Затянувшаяся пауза, прерываемая пыхтением, сопением и похрюкиванием… Очнулся:
— А если я тебе твои умения оставлю и силы подкину? Возьмешься?
С паршивого козла хоть что-то…
— А магию дашь?
И че мы так подозрительно скукожились?
— Там магии нет!
Чувствую, врет. Как есть врет и не краснеет.
— Что, абсолютно?
Ага, стыдно стало…
— Есть, но не у всех, исключительно редко встречаются люди, владеющие малой толикой волшебства. И у принцессы магии нет.
Какой-то мне мир неправильный подсовывают. Где чудеса, прекрасные эльфы? Война и разврат — бери, что нам негоже, и не вякай. Не на ту нарвался:
— Так то у принцессы, а я для себя, на крайний, так сказать, случай прошу.
Опять в раздумья ударился, тишина прерывалась лишь скрипом мозгов…
— Ладно, на крайний случай дам. Но только на крайний! Согласна?
Я пожала плечами. Все одно глюки, что ж не согласиться.
— Согласна.
Снова темнота…
Да что ж меня так плющит, второй раз отрубаюсь! Ну, братишка, ну, Тарасик, дай мне только до тебя добраться. Я тебе и расскажу и покажу, какое осьминог несчастное животное. Прочувствуешь в полной мере, что значит иметь ноги от ушей, руки из мягкого места, и это самое место с ушами…
Наконец в глазах прояснилось. Бли-ин! Это где я? Весьма смахивает на церковь, странную, но церковь. Почему странную? Объясняю: иконы вперемешку со статуями, под ними жертвенники стоят, или что-то близкое к ним. Тряпочек разных вышитых везде понавешено и целая куча позолоты. Подводя итог — роскошно, но аляповато и пошло.
Возник вопрос: какого лешего я тут делаю, да еще и на полу пыль собираю? Вдруг в мою прикумаренную голову пришла — нет, не так — просочилась «мысля», от которой я подскочила: «Так это был не глюк? Меня в самом деле куда-то перекинули в качестве моральной поддержки по противостоянию матримониальным планам „негроидного“ старикашки. Убиться шваброй!»

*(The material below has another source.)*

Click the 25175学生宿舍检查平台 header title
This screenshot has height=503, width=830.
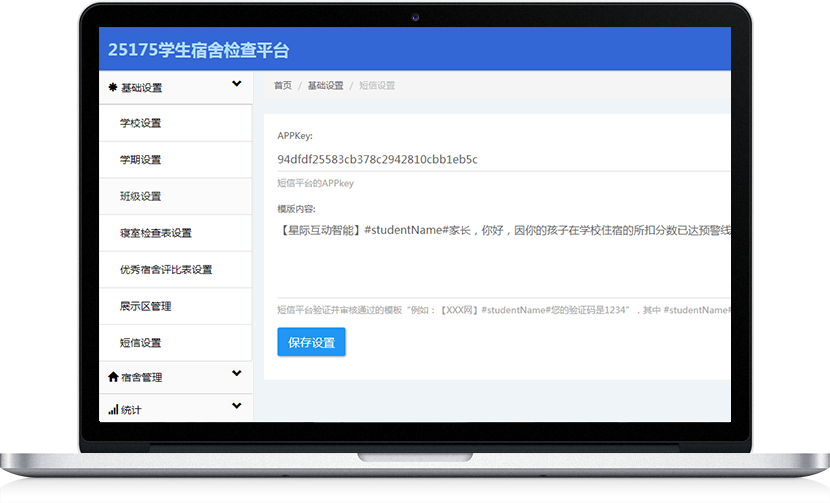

В момент «озарения» я увидела свой бюст и окончательно уверилась в происходящем беспределе. У меня просто не могло быть такого «бохатства» размера этак пятого или шестого. Определить на глаз трудновато, поскольку мне с моим нулевым — и четвертый номер уже казался запредельным. Теперь понятно, на что потянуло престарелого сластолюбца.